─── RECORDS FOR THE EXERCISE

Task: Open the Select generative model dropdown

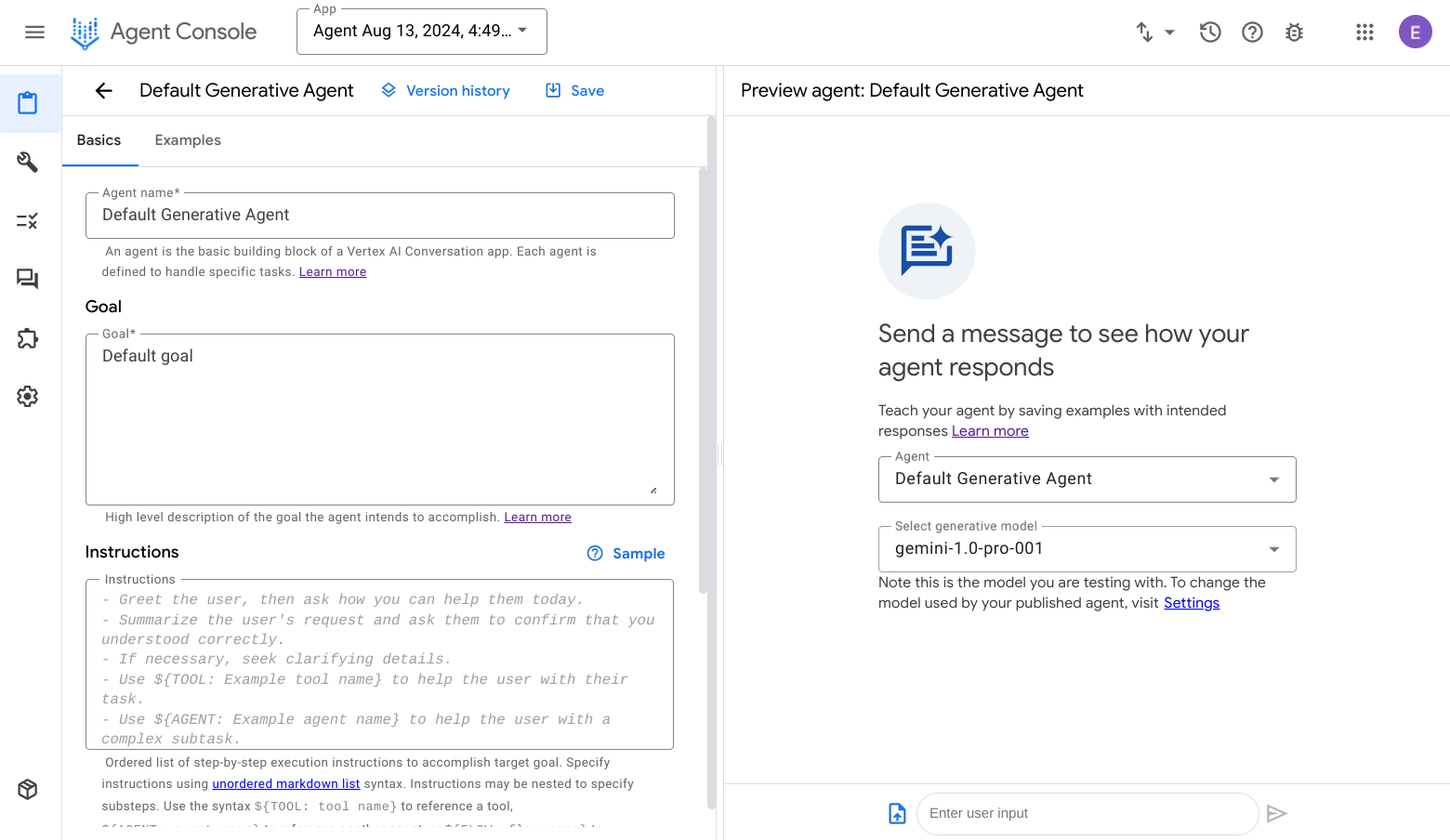Action: 1087,549
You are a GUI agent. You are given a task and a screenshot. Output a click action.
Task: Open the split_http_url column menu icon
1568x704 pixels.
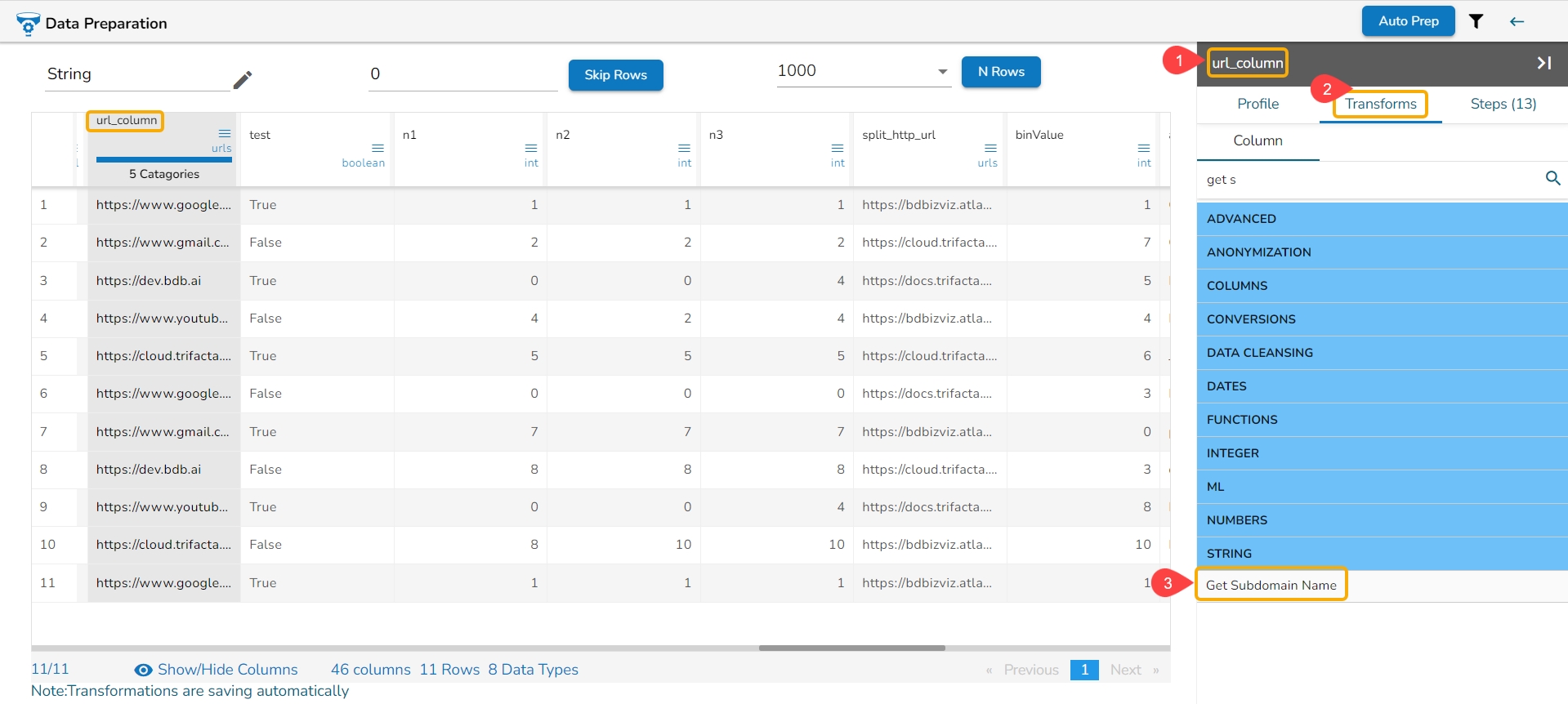990,148
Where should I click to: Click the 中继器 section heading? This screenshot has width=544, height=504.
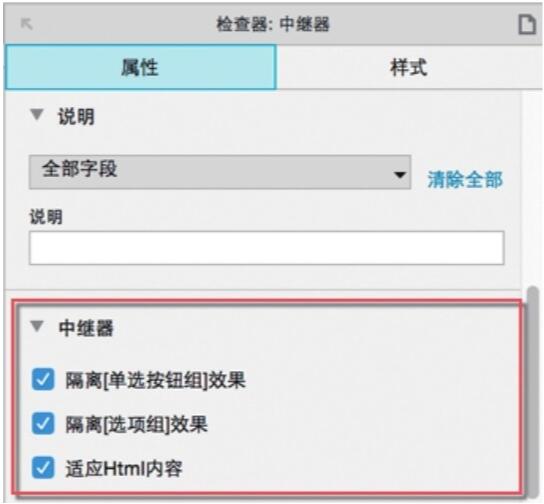tap(86, 328)
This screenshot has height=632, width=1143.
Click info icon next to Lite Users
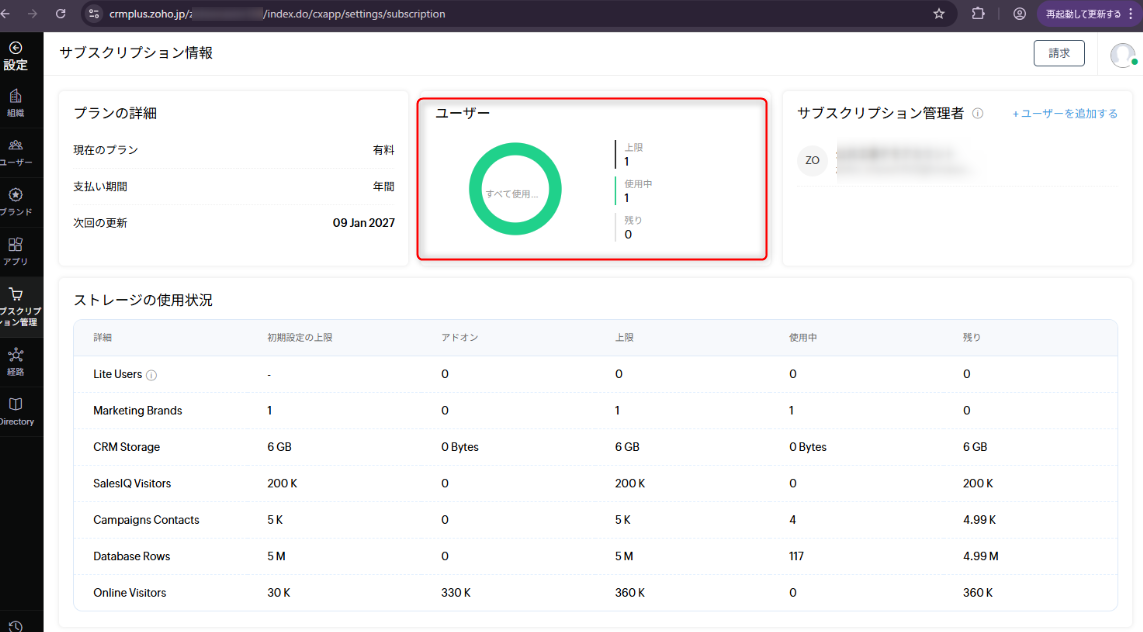pyautogui.click(x=152, y=375)
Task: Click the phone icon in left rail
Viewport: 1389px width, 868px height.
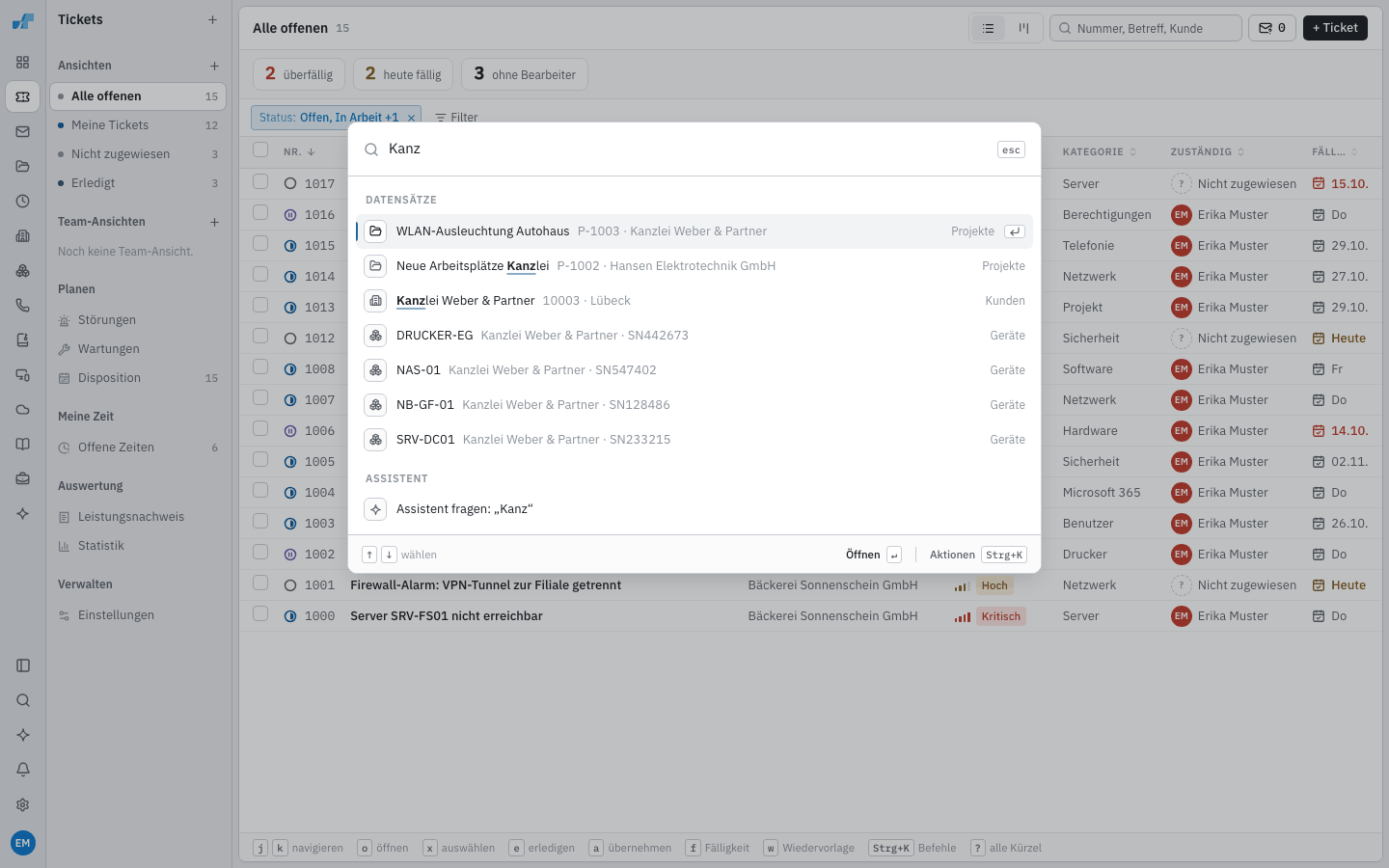Action: pos(23,305)
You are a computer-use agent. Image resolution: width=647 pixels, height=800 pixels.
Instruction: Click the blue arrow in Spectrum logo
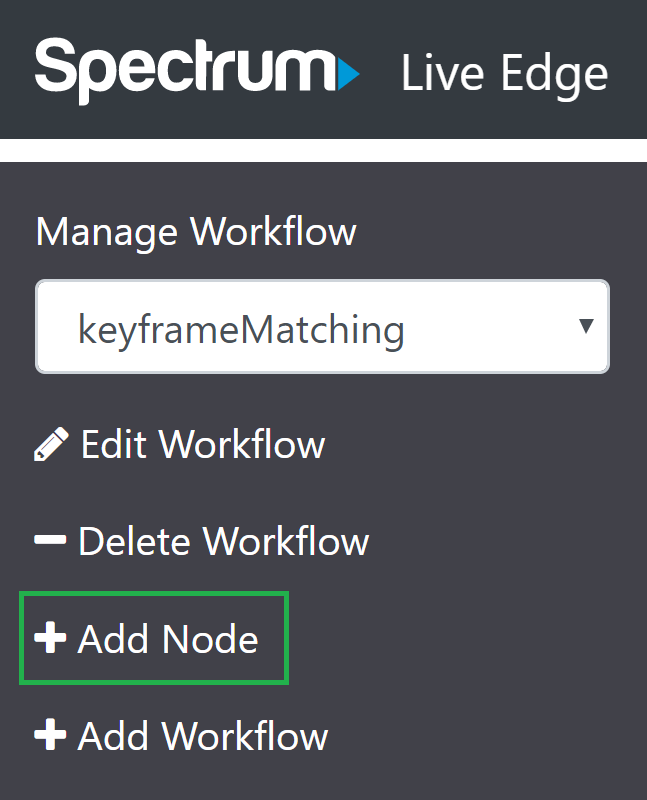click(349, 74)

──────

# ABOUT THIS TASK
Which lines in the data above hold the word "agent"? Return each of them.

# ANSWER TO THE PROBLEM
You are a GUI agent. You are given a task and a screenshot. Output a click action.
You are a computer-use agent. Image resolution: width=647 pixels, height=800 pixels.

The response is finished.